People who saw [VisiCalc] , who needed it, got it. Sorry, no – some of the people who needed it got it. You have to be a person who is able to look at a general-purpose tool and be able to think, “How would I use that to solve my problem?” Most people are not that way. They look for a tool that is being used already for something close to their problem and then understand what it is. Many people who saw the spreadsheet with an example, if the example wasn’t in their field, they couldn’t make the leap. Because they’re not programmers in their mind.
But, if you showed it to somebody where it clicked, either because they understood the general-purpose nature and could apply it to their own needs or you showed them an example, like financing forecasting or something that they did, and they knew the other tools in the world, they got very excited. If you showed it to a computer person who didn’t have those needs, they’d say, “That’s kind of cool, but what’s so special about that? I could just do it in Basic.” Now, there were those that hadn’t seen as interactive a computer before, weren’t as aware of word processing and some of the other things, and, when they saw it, it really opened up their minds to what you could do interactively with computers. Jean-Louis Gassee, who went to Apple, is one of the people who says that.

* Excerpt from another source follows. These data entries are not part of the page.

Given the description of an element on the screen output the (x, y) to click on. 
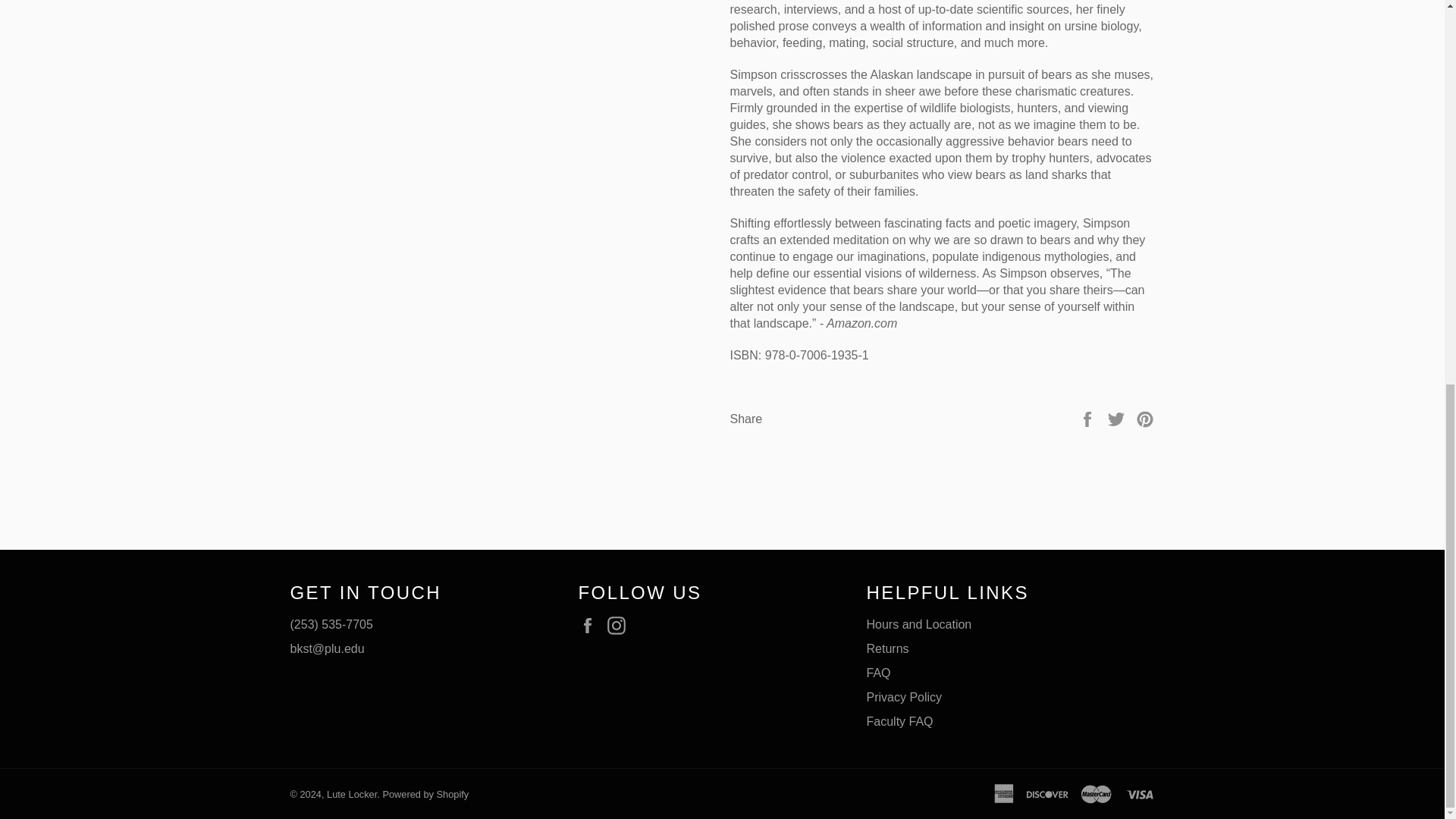
Lute Locker on Instagram (620, 625)
Lute Locker on Facebook (591, 625)
Share on Facebook (1088, 418)
Pin on Pinterest (1144, 418)
Tweet on Twitter (1117, 418)
Given the description of an element on the screen output the (x, y) to click on. 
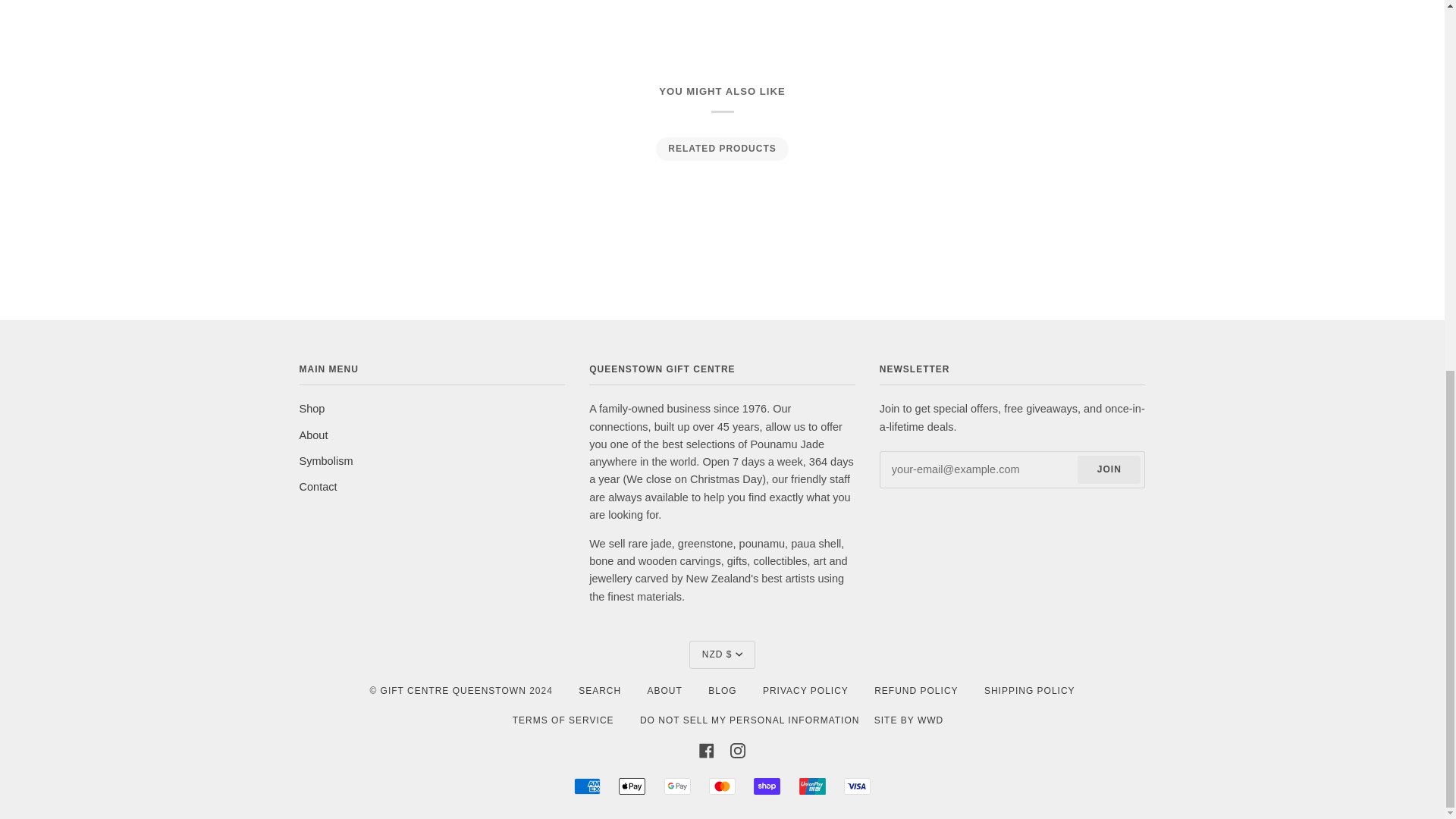
VISA (857, 786)
GOOGLE PAY (676, 786)
SHOP PAY (767, 786)
Facebook (706, 749)
AMERICAN EXPRESS (586, 786)
APPLE PAY (631, 786)
UNION PAY (812, 786)
Instagram (737, 749)
MASTERCARD (722, 786)
RELATED PRODUCTS (721, 148)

There those people – not that many, but enough that it got a lot of people going in computer software. And then were people – the general public- who thought computers could do everything, and they weren’t at all surprised. They’d saw, “Well, of course, computers can do so much more than that. What’s special?” Lucky for us, the people who funded things – the MBA types got it, the investment banker types got it, because this was something they would need. And that made them get the personal computer.
– Dan Bricklin, Cofounder Software Arts
I’ve noticed a number of friends who aspire to build software products fall prey to the notion that what they create is “kind of cool, but not exactly special.” “After all,” they think, “someone with reasonable software ability could build the same thing.” Maybe they go talk to some non-tech friends who want to encourage them but secretly assume that computers can do it already and thus just aren’t surprised.
What if startups spent more time trying to understand business problems so that they can apply their product to more needs? Stop expecting customer to connect all of the dots. Do it for them – not because they are stupid but because they are too busy to study your features to uncover how they could use your stuff.